The local American Legion chapter raised funds for and had the so-called Peace Cross built to honor World War I veterans from Maryland who fought and died in battle. The monument, which is now nearly 100 years old, is maintained by the state of Maryland.
The case pits the American Legion against the American Humanist Association, a District of Columbia-based group that argues the location of the cross on public land violates the First Amendment’s establishment clause that prohibits the government from favoring one religion over others, according to the AP report. They said the cross should be moved to private land or redesigned into a non-religious monument.
The American Legion argues the cross has a secular purpose and therefore doesn’t violate the establishment clause. The concern among those defending the cross is the ruling could impact hundreds of memorials across the country because crosses are often used to commemorate soldiers who have died. The Humanist Association addressed the concerns of one justice by saying only between 10 and 20 crosses fall into the same category as the Maryland cross, meaning large ones on public lands where it isn’t part of a memorial or similar setting such as a cemetery, the AP reported.
The high court has visited this territory before. In 2005, the Supreme Court ruled that it was constitutional for the Ten Commandments to be displayed on the Texas state capitol, according to an AP story. The court was divided on the issue, but landed on the side of saying the Ten Commandments were indeed religious but also historically important.

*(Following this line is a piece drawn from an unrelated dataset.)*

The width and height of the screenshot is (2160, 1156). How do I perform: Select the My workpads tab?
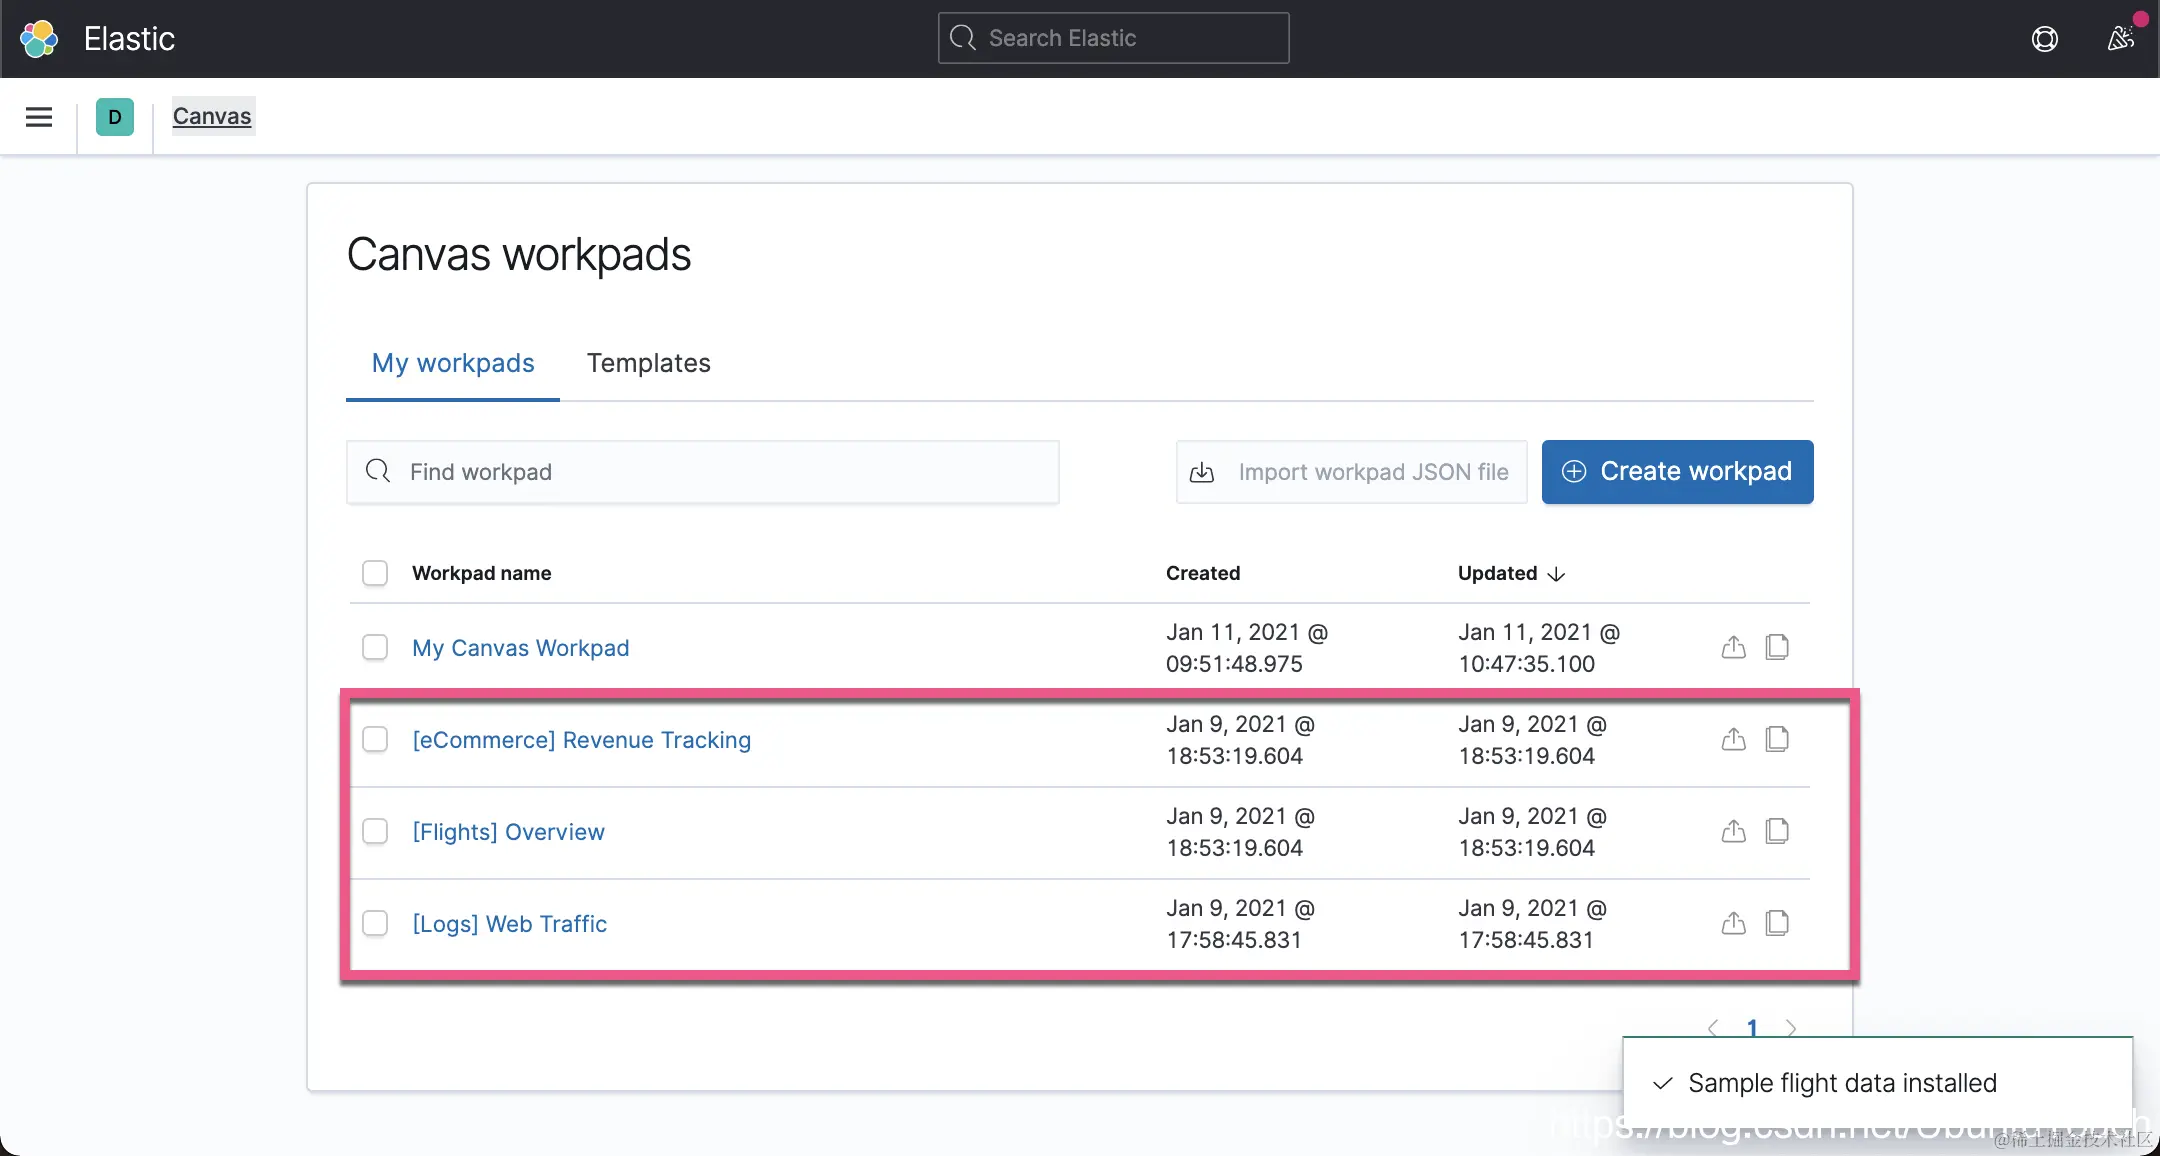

There is no doubt the cross has religious significance, especially for practitioners of the Christian faith. However, it has also been used throughout the years to memorialize the dead in connection to military service, regardless of their religious affiliation (or lack thereof). Because of this historical significance through the years, the court must see this particular case as not crossing the boundary of the establishment clause and rule to keep the Peace Cross and other crosses like it in their places, looking over and memorializing those who made the ultimate sacrifice for their country.